» EXERCISE TEXT
______________________________

GrainBrain

Overview

GrainBrain is a chatbot project designed to provide answers based on scientific articles. It uses a mix of advanced NLP techniques and AI models to process, understand, and retrieve information from a variety of text documents. The project uses several technologies, including Streamlit for the user interface, gpt4all for language model, the LangChain framework for text processing, and FAISS for vector storage.

Getting Started

  1. Clone the repository:

    git clone https://github.com/nikogamulin/grain-brain

  2. Download model files: The model files can be downloaded from the provided link. After downloading, place the model files into the models folder in your local clone of the repository.

  3. Install Dependencies: Install all the required dependencies for the project. It is recommended to create a virtual environment first.

    python -m venv env source env/bin/activate # On Windows use `env\Scripts\activate` pip install -r requirements.txt

Usage

  1. Add your data: Put your PDF documents (articles or other body of knowledge) into the data/raw/articles folder.

  2. Parse the articles: Run articles_pdf_parser.py to transform the articles into .txt files.

    python articles_pdf_parser.py

    This will create text files from your PDFs and store them in data/raw/articles_txt.

  3. Build FAISS vector store: After generating text files, run faiss_vectorstore_builder.py to create the index.

    python faiss_vectorstore_builder.py

  4. Run the application: After the index has been built, run the Streamlit application.

    streamlit run app.py

Notes

Please note that index files are not included due to article sharing restrictions.

Contributing

If you would like to contribute, please fork the repository and use a feature branch. Pull requests are warmly welcome.

Links

Licensing

The code in this project is licensed under MIT license.

______________________________

» INFORMATION SHOWN
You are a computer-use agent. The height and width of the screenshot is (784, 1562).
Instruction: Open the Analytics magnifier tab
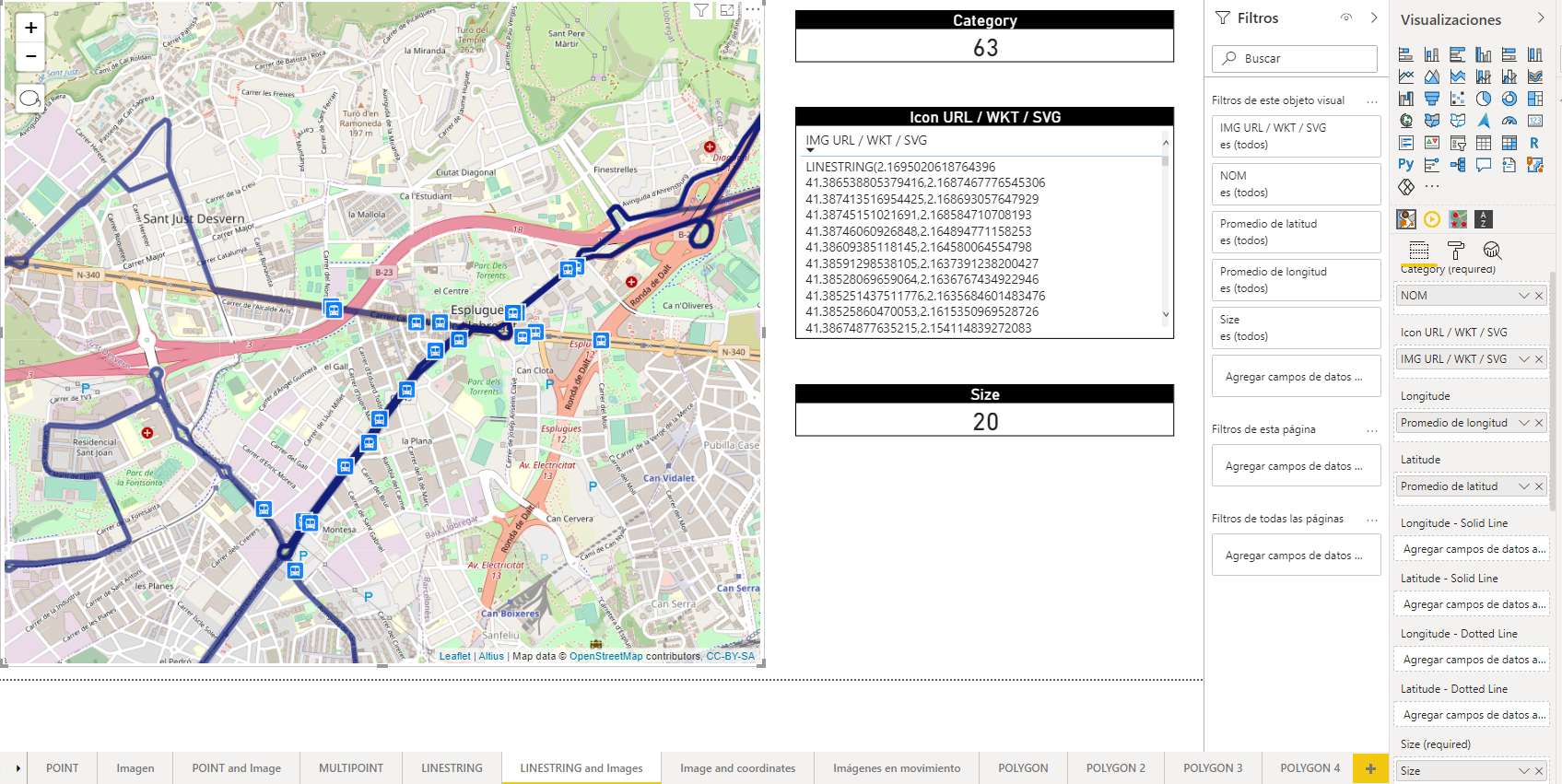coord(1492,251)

______________________________

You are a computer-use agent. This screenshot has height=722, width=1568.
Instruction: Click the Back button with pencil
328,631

______________________________

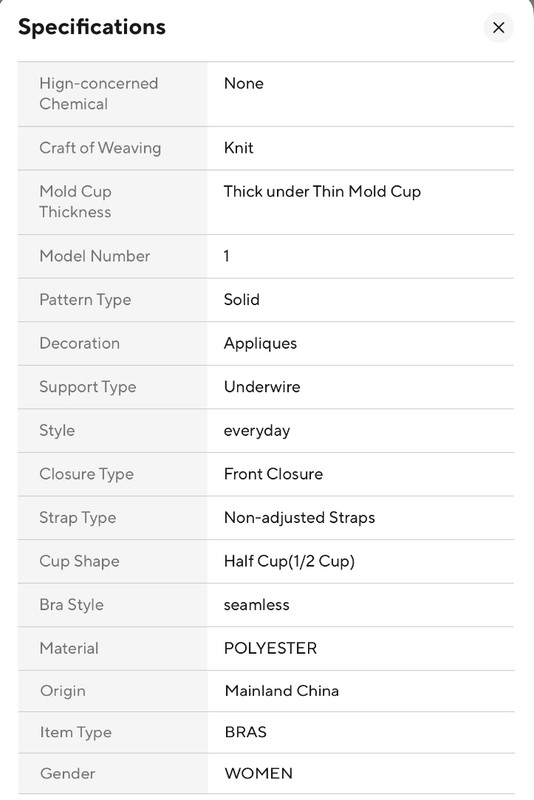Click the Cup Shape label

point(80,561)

______________________________

» WHAT IS BEING ASKED
From the GrainBrain project description above, reproduce word for word the passage between "2. Download model" and "of the repository.", inclusive.

» RESPONSE FOR THIS EXERCISE
2. Download model files: The model files can be downloaded from the provided link. After downloading, place the model files into the models folder in your local clone of the repository.